» Given instruction 1:
In the listing, can you render the lines starting at the one containing "The width and" and ending at the last line of the listing as a numbered list, leaving out blank lines and pictures?

» Extracted text:
** BEGIN **

I put in my notice last week Monday that I will be leaving my position as reading teacher March 18. My bosses were sad, which is good, because you'd hate for the person who employs you to shout, "hip, hip, hooray" and be thrilled to replace you.
I haven't told my students yet, and I'm not sure if not telling them is going to hurt or help them. I fantasized about telling them that the only reason I'm sticking around in West Palm Beach is to make sure they pass FCAT, and then they developed some kind of rallying cry like "Let's pass this for Ms. Jayme who believes in us!"
In my mind there is this movie montage of them practicing FCAT test after FCAT test. It resembles that scene in Legally Blonde where she gives up rush week in order to practice for the LSAT, only in my fantasy they are giving up having unprotected sex, illicit drug use, and wasting time with their parasitic boyfriends in order to once and for all leave the academic black hole that is intensive reading class.
At the end of the test they all rush the reading room, throw me in the air, and carry me out of the school to my car. They cheer and wipe grateful tears from their eyes as I drive off into the sunset to go to my final dress fitting (which on an unrelated note will look fabulous on me because I've dropped twenty pounds through all my FCAT teaching efforts!).

** END **

» Given instruction 2:
Can you set down the whole post about leaving the reading teacher job word for word?

» Data:
** BEGIN **

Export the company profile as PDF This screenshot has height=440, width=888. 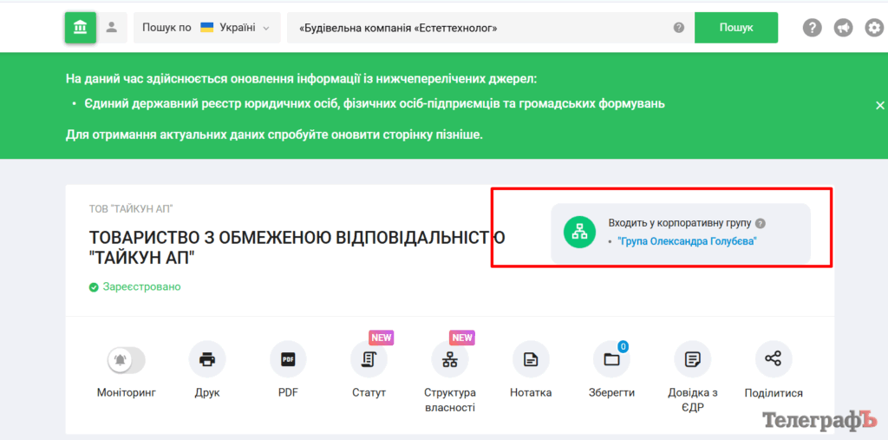[288, 359]
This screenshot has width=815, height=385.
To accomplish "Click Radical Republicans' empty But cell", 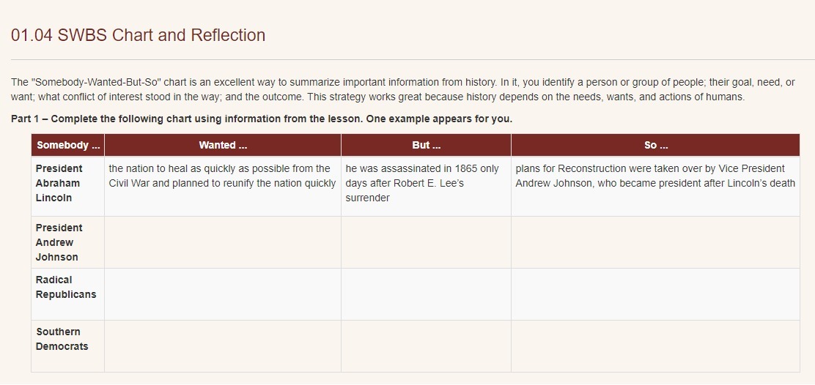I will coord(427,294).
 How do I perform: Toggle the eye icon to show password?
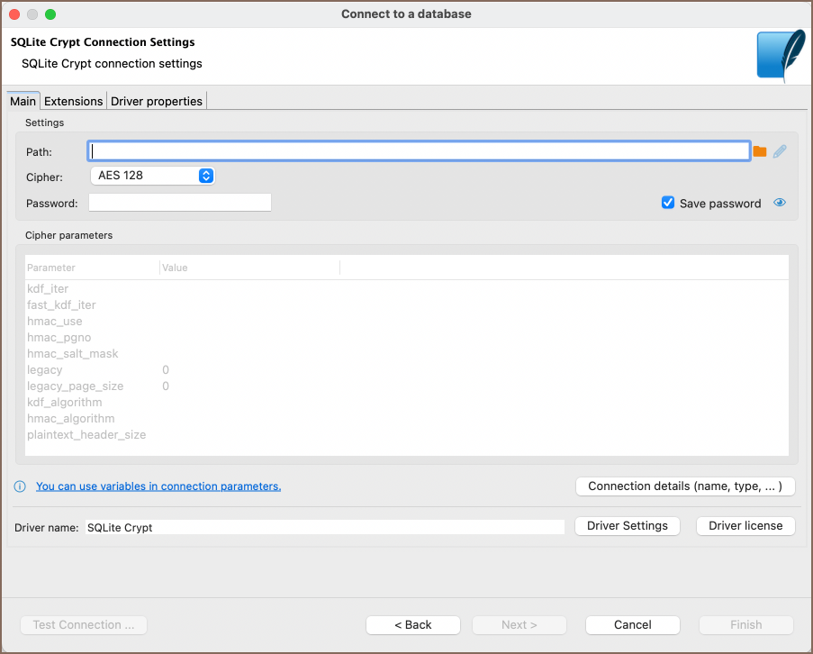coord(780,204)
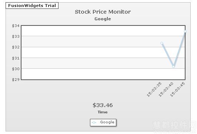Select the 15:03:35 data point
The height and width of the screenshot is (134, 197).
[162, 43]
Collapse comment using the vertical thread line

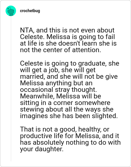[11, 89]
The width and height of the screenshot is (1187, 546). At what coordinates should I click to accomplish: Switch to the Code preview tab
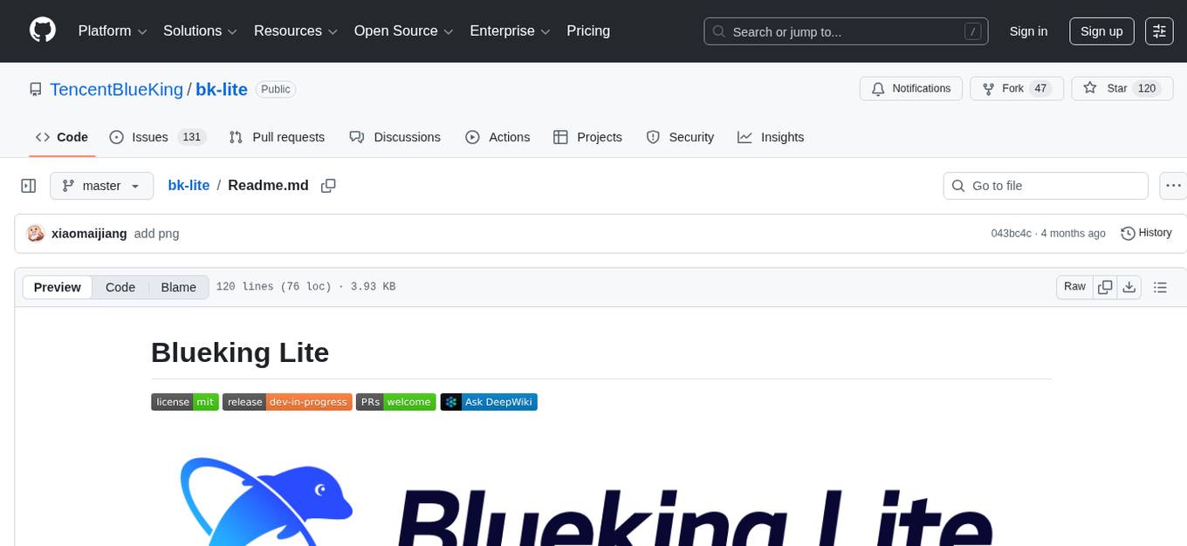coord(120,287)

** END **

» Problem solution 1:
1. The width and height of the screenshot is (1187, 546). At what coordinates should I click to accomplish: Switch to the Code preview tab
2. coord(120,287)

» Problem solution 2:
I put in my notice last week Monday that I will be leaving my position as reading teacher March 18. My bosses were sad, which is good, because you'd hate for the person who employs you to shout, "hip, hip, hooray" and be thrilled to replace you.
I haven't told my students yet, and I'm not sure if not telling them is going to hurt or help them. I fantasized about telling them that the only reason I'm sticking around in West Palm Beach is to make sure they pass FCAT, and then they developed some kind of rallying cry like "Let's pass this for Ms. Jayme who believes in us!"
In my mind there is this movie montage of them practicing FCAT test after FCAT test. It resembles that scene in Legally Blonde where she gives up rush week in order to practice for the LSAT, only in my fantasy they are giving up having unprotected sex, illicit drug use, and wasting time with their parasitic boyfriends in order to once and for all leave the academic black hole that is intensive reading class.
At the end of the test they all rush the reading room, throw me in the air, and carry me out of the school to my car. They cheer and wipe grateful tears from their eyes as I drive off into the sunset to go to my final dress fitting (which on an unrelated note will look fabulous on me because I've dropped twenty pounds through all my FCAT teaching efforts!).